Sin duda, la trágica muerte de William Wallace impresionó a sus compatriotas, aunque inicialmente no se produjo ninguna reacción. Para la aristocracia escocesa, la ejecución de Wallace –y algún otro compañero suyo– era un preliminar al acuerdo de paz y perdón (bastante generoso) que les ofrecía Eduardo. No se produjo tampoco ninguna protesta popular, quizá porque los escoceses se sentían derrotados, amedrentados y agotados por la larga guerra.
Sin embargo, en 1306 Robert Bruce volvió a cambiar de bando y reclamó para sí el trono escocés iniciando una nueva rebelión. Eduardo I murió al año siguiente, mientras se dirigía a sofocar el nuevo levantamiento, y Bruce aseguró la independencia de Escocia, con su victoria frente a Eduardo II –un estratega muy inferior a su padre– en la batalla de Bannockburn (1314).
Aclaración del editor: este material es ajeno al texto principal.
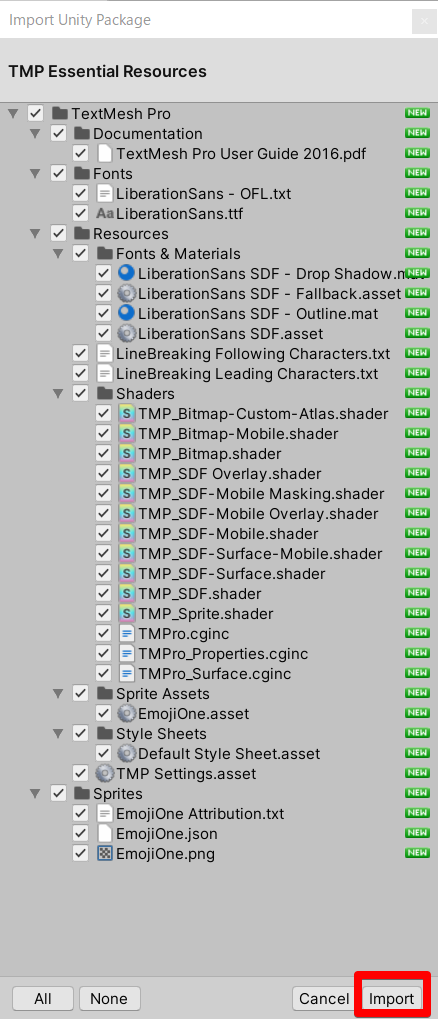
Task: Click the TMPro.cginc document icon
Action: click(126, 634)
En 1320 los líderes de la nobleza y la iglesia de Escocia redactaron una carta al papa pidiendo el reconocimiento para su rey Roberto I. En las vibrantes palabras de la hoy conocida como Declaración de Arbroath se reconoce el espíritu de Wallace, mucho más que el de Bruce y sus descendientes los reyes Estuardo, ya que sitúa la voluntad y la libertad de la nación por encima del rey: “En verdad no es por gloria, ni riqueza, ni honores por lo que luchamos, sino por la libertad; por eso sólo, a lo que ningún hombre honrado renuncia salvo con su vida”.
La leyenda tardía de William Wallace
En este contexto, Wallace fue recordado y celebrado como un héroe nacional. Su historia debió de transmitirse oralmente, hasta que a finales del siglo XV el ministril Harry el Ciego compuso el poema épico Wallace, que fijó muchos elementos de su leyenda. Con todo, sería en el siglo XVIII cuando el Guardián de Escocia se convertiría en un héroe nacional, un símbolo de la resistencia contra los ingleses.
La integración de Escocia en el Reino Unido a partir de 1707 propició el interés por la historia medieval escocesa con el objetivo de preservar su identidad. Robert Burns, el mayor poeta escocés del siglo XVIII, declaró que la lectura de la historia de Wallace “vertió en mis venas un prejuicio escocés que va a hervir por ellas hasta que las esclusas de la vida se cierren en el descanso eterno”. Posteriormente, novelistas, dramaturgos y pintores recrearon a menudo al héroe trágico por excelencia de la Escocia medieval, hasta llegar a la película Braveheart (1995), el exitoso film dirigido y protagonizado por Mel Gibson que consiguió varios premios Oscar.